Anything upsetting like going through a breakup or being laid off is certainly emotionally draining. Being down with the flu or suffering from a urinary tract infection places physical stress on the body. It's generally these longer-term stressors that tax your system and have much more effect on blood sugar levels.
The problem may be compounded because under these pressures, you may lose your appetite and skimp on eating, or reach for not-so healthy quick fixes like candy or chips. Some people actually "stress eat" (overeat during stressful periods). Others skip their daily workout because they're too strained or run down to keep it up, which can create a vicious cycle since exercise is an excellent way to lower blood sugar.

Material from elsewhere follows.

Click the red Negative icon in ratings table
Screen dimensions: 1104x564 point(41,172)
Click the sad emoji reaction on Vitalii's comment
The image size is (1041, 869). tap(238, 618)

"The most important thing is to learn what it feels like when stress hormones are elevated," Sledge tells WebMD. For some diabetic people, prolonged illness or distress will keep their blood sugar levels up for lengthy periods of time. Often insulin will be needed or adjusted during this period, so recognizing periods of stress is crucial for people with diabetes.
Since stress has virtually become a way of life, you may not even notice you're frazzled. A lot of people will identify stressors such as an illness in the family (something large) but may not recognize the stress of the holidays or a hectic time at work (something smaller or shorter in duration). Being in tune to your stress level and how you feel when the going gets tense is important. One good gauge is writing down your stress level in a journal each time you check your blood sugar. Many glucose meters have the capability to enter personal notes and data when you perform checks, or jot it down in a stress journal. "Once you begin recording stress levels, most people with diabetes figure out pretty quickly what makes their blood sugar go up," says Surwit.
Learn to De-stress
"Stress plays a more direct role in the control of blood sugar than it does in any other disease," Surwit tells WebMD. People with diabetes should stay conscious of eating well and exercising regularly. It's a good idea to check blood glucose levels more frequently when you're ill or under stress and to drink plenty of fluids as so as not to get dehydrated.